My next stop was to be Barrolandia, approx 1 hour south of here but I was getting tired, and impatient to get moving to my last location! I’d now had 13 days without break performing my research and so at the last minute I decided to skip Barrolandia, leaving it for my next research trip. I instead headed further South down the coast road to Prado, situated only 140kms inside the southern boarder of Bahia with Espirito Santo state, I arrived there late pm, just an hour or two before a heavy rainstorm broke. Prado, like Barrolandia has remnant low-level jungle patches on sandy ground and on the relatively flat coastal plains. At Prado a new national Park is being inaugurated the “Park of the Discovery”, it is relatively close to (just a few tens of kms south) of Monte Pascoal National Park, and it appears to house a very similar group of species? My rapid survey of the Southern edge of the Park and the adjacently surrounding privately owned Forest patches proved most interesting. I discovered a host of trails that can be explored, a dirt road skirts the edge of good forest for at least 7 kms. allowing access for birding along the whole route, this is better, much better than at Monte Pascoal. Birds seen here included Blue-necked Parakeet, Band-tailed Antwren, Screaming Phia, Buff-throated Woodcreeper, Thrush-like Mourner, both Red-headed and Eastern-striped Manakins and Red-browed Amazon Parrot.

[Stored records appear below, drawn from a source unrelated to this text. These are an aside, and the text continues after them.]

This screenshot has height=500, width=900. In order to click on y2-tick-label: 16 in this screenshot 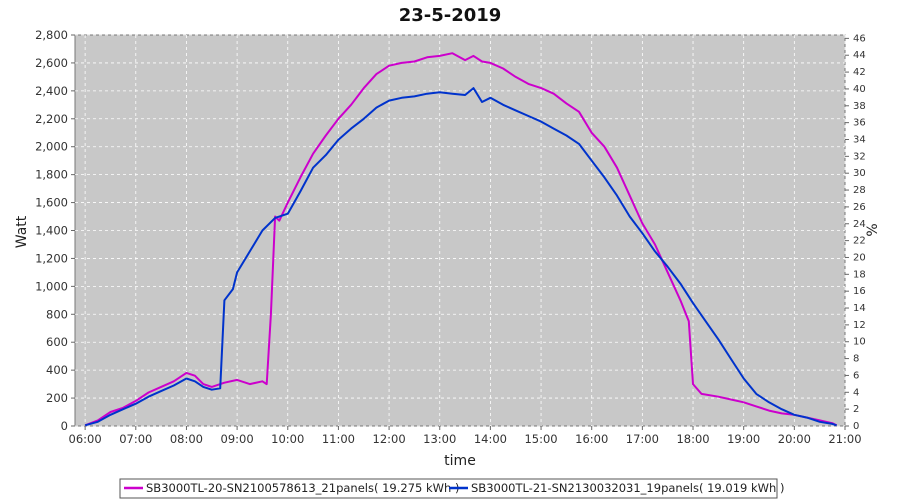, I will do `click(860, 292)`.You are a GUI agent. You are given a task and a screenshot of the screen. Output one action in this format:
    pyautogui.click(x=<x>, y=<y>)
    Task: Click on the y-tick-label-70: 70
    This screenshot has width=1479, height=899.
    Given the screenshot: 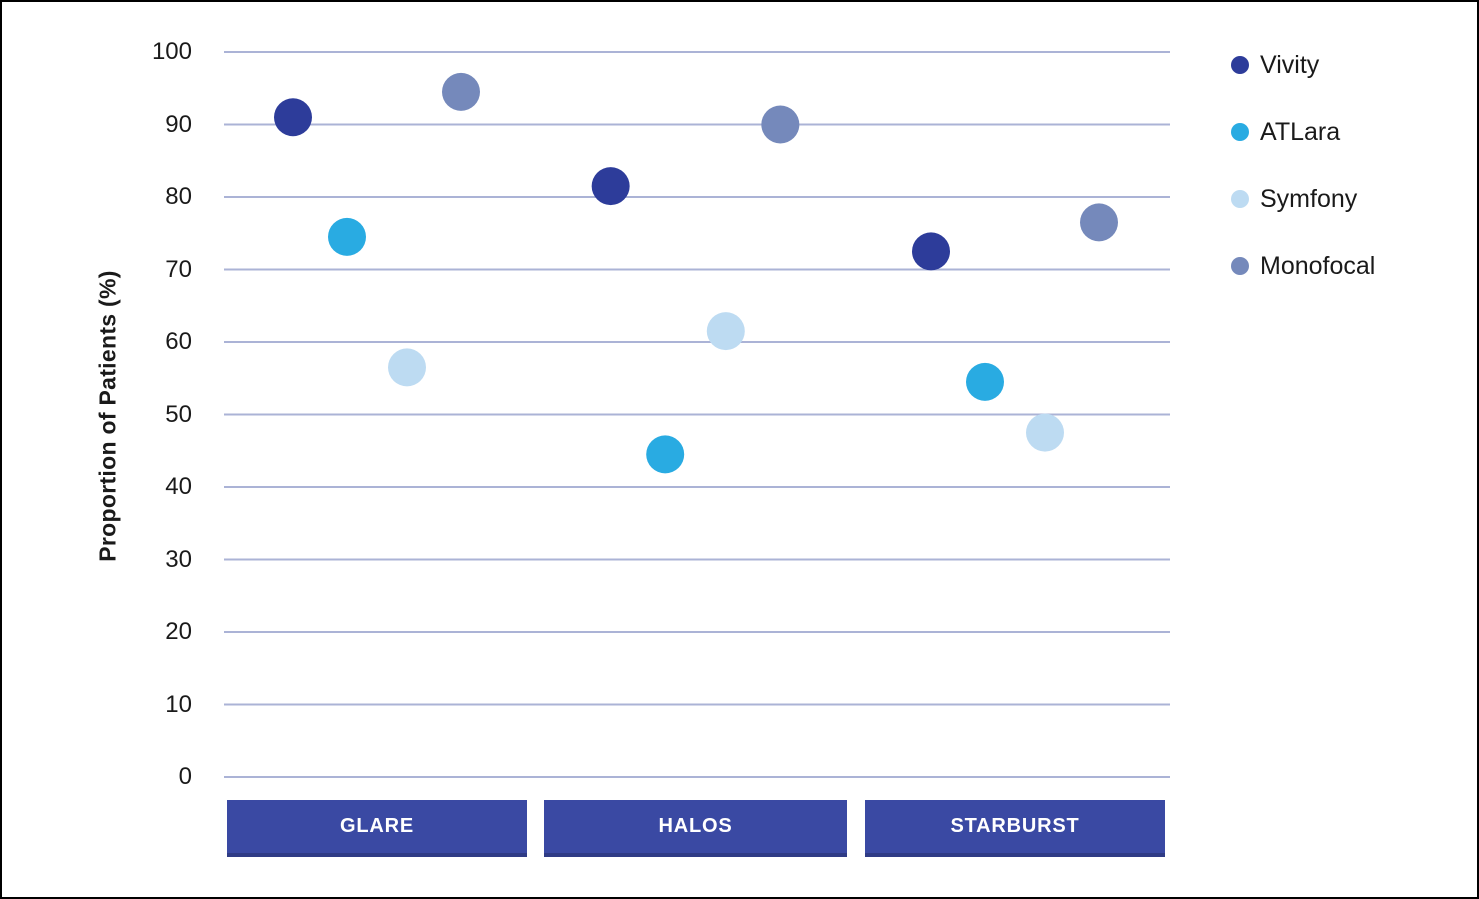 What is the action you would take?
    pyautogui.click(x=178, y=269)
    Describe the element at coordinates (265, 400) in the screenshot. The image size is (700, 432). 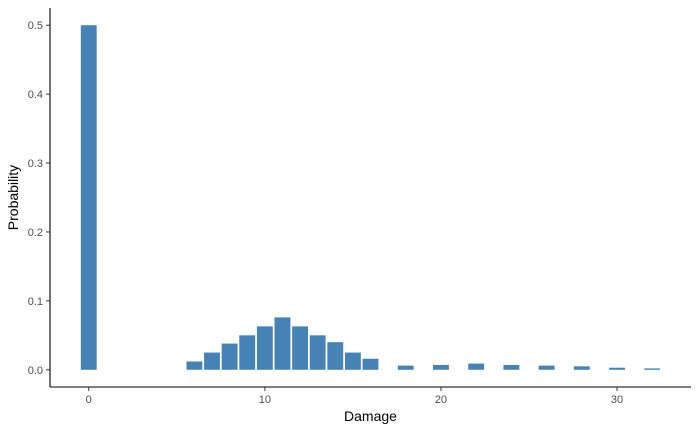
I see `x-tick-label-10: 10` at that location.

I spent three and a half days at Prado relaxing on the beach and visiting a Motorcycle club rally there before finally departing for the 1000kms return journey South to Marica and Rio de Janeiro state. I spent the night en-route at Guarapari, a famous beach resort town just south of Vitoria, the state capital of Espirito Santo. The following afternoon I arrived back at the Marica lodge having completed a round trip of just over 3600Kms over a period of 17 days.

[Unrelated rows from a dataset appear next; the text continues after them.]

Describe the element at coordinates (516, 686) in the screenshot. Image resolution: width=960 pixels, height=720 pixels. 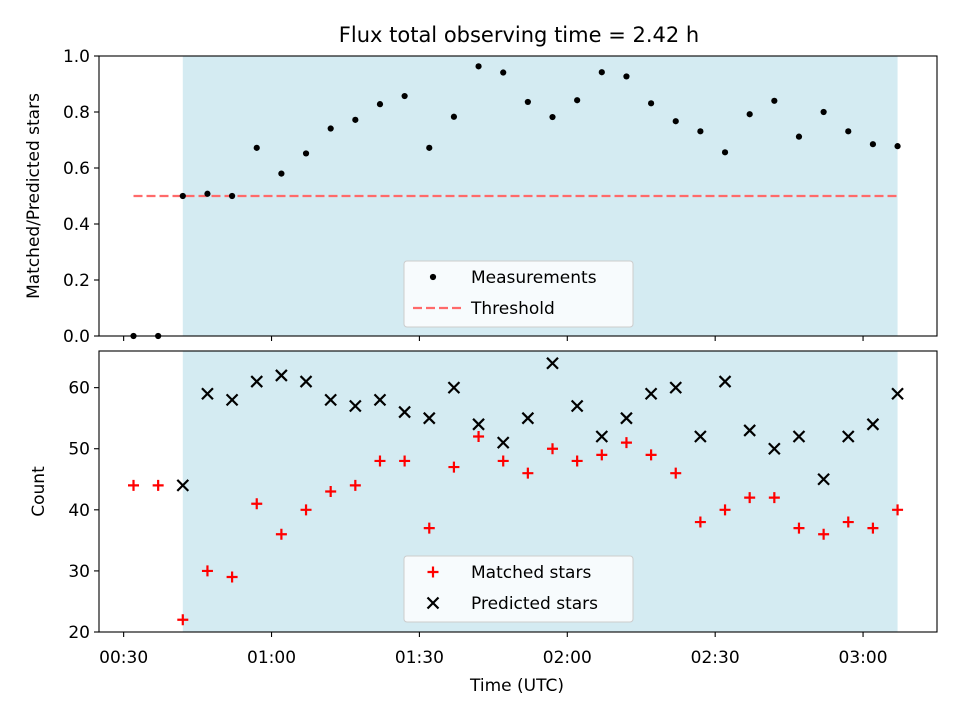
I see `x-axis-label: Time (UTC)` at that location.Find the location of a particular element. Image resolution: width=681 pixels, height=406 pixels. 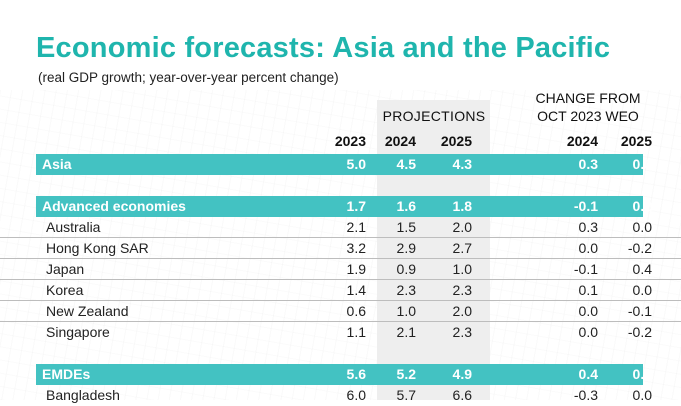

row-label: Advanced economies is located at coordinates (114, 206).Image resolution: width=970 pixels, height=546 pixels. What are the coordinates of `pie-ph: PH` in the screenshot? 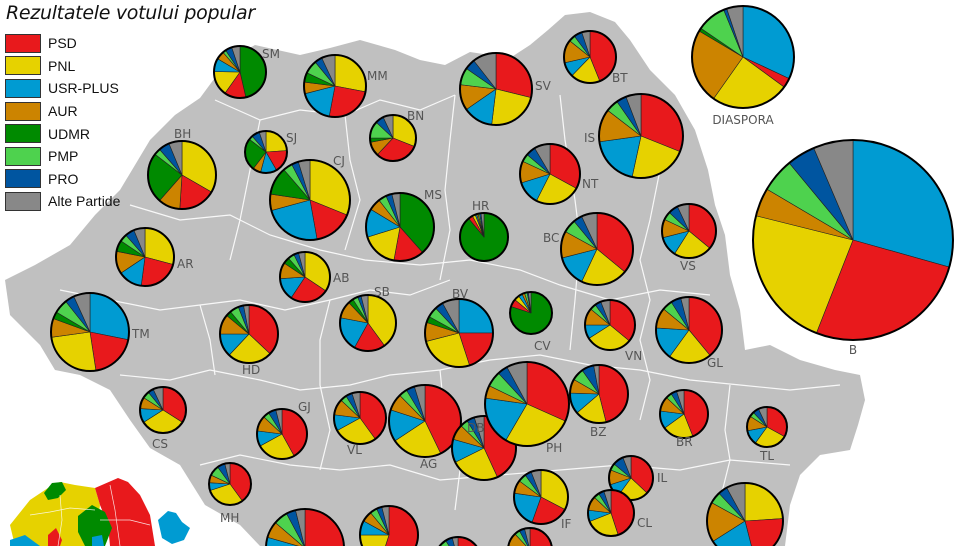 It's located at (527, 408).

I arrived back exhausted but well pleased with myself(I had kept my calm at some taxing times, I’d been rigorous in my research right up until the last few days of the trip), the motorcycle (even at 14 yrs old she still glides over the rough Brazilian roads and tracks), the places I had visited (I can see myself returning to every place visited, with clients) and most importantly the new birds that I had either seen, recorded or pictured.